Because not everyone hears every story. Because not everyone cares about the stories we do tell. Because sometimes we need to be heard in the void. Because everyone remembers something different.
I remember my grandfather as a hard man. I don't know enough about his life before I can remember being young, because he never talked about it. He didn't share his own stories, even the hard ones.
All we knew was we had to be quiet. We couldn't play "Hungry-Hungry-Hippos" because it was too much noise. I'm pretty sure his main reason for building us a playset in the backyard was so that we could make noise - outside. The reason I remember being told was because he practically grew up an only child, he was used to quiet.
That excuse makes no sense to me now. I don't suppose it did then either.
My grandmother thrived, and still does to a point, on commotion & chaos. Having half a dozen kids sleeping over, playing dress up, making plays, playing games and generally squirreling underfoot was her element. For her, coordinating and planning and talking to lots of people is a great day. She seems to bloom like her roses that hold steadfast in hard caliche and whipping wind only to glow strong and fresh in the many vases placed everywhere you turn.
My grandfather though, could get lost for hours in books. I know he did all these pretty great things like starting swim teams when my dad & uncles were boys. I know he ran a respected business, helped develop this city in many ways, worked on so many projects. I know he helped make laws and brought computers to their business and helped build Prairie Pete Park when it had cool things to climb on. I know he was in the Army Air Corp and ended up at Midland Army Air Field. I know he was raised in Chicago. I know he made a good Colonel in the CAF because he's just ornery enough to fit the criteria.
But I mostly remember him always having a book. Sitting in his chair reading, barking at us to quit tearing through the house. Sitting, quietly, trying to stay lost in his world.
There are things I learned about him eventually. Bits of snippets of his memories as a kid or family growing up or what else he'd done. Either I got old enough to finally hear them or he finally decided to tell them.
He was a hard man. But he got things done. More than one person referred to him as an ogre, whether the referral was affectionate or not depended on who you talked to. He somehow made things happen, and I imagine he growled quite a lot at quite a number of people to make these things happen.

Entries:
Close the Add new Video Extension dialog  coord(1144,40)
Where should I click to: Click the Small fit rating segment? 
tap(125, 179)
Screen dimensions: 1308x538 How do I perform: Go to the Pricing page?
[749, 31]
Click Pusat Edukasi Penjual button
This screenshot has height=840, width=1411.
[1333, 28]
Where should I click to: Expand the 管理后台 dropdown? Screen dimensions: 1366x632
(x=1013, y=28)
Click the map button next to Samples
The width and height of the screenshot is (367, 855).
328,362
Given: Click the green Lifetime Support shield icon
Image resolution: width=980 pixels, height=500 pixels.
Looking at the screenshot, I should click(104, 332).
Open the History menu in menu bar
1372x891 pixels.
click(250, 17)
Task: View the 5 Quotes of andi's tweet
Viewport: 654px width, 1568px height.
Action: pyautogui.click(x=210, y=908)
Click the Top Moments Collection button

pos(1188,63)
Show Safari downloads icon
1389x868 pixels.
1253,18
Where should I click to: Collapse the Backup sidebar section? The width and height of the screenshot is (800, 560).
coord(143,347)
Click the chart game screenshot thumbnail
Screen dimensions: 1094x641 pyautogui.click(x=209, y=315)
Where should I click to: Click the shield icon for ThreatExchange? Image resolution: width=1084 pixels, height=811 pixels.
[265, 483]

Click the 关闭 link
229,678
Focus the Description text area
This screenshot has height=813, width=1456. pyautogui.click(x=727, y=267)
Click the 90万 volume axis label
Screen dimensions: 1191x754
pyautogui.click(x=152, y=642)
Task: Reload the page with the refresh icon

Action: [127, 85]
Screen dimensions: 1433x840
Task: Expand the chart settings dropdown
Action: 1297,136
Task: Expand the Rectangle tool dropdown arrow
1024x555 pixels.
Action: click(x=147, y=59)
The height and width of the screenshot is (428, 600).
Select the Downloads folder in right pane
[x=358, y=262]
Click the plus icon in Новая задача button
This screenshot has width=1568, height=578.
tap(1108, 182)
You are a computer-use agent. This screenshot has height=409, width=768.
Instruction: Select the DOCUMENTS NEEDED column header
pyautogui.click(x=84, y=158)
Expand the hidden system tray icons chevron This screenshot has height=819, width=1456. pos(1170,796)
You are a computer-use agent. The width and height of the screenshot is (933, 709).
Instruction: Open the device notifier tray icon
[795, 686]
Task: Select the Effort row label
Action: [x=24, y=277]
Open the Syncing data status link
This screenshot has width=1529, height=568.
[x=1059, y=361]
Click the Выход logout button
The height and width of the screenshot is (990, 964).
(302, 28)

To do: Return, unchanged, the part of the essay about the grandfather that opens with the words containing "I remember my" and closes with "used to quiet.".

Task solution:
I remember my grandfather as a hard man. I don't know enough about his life before I can remember being young, because he never talked about it. He didn't share his own stories, even the hard ones.
All we knew was we had to be quiet. We couldn't play "Hungry-Hungry-Hippos" because it was too much noise. I'm pretty sure his main reason for building us a playset in the backyard was so that we could make noise - outside. The reason I remember being told was because he practically grew up an only child, he was used to quiet.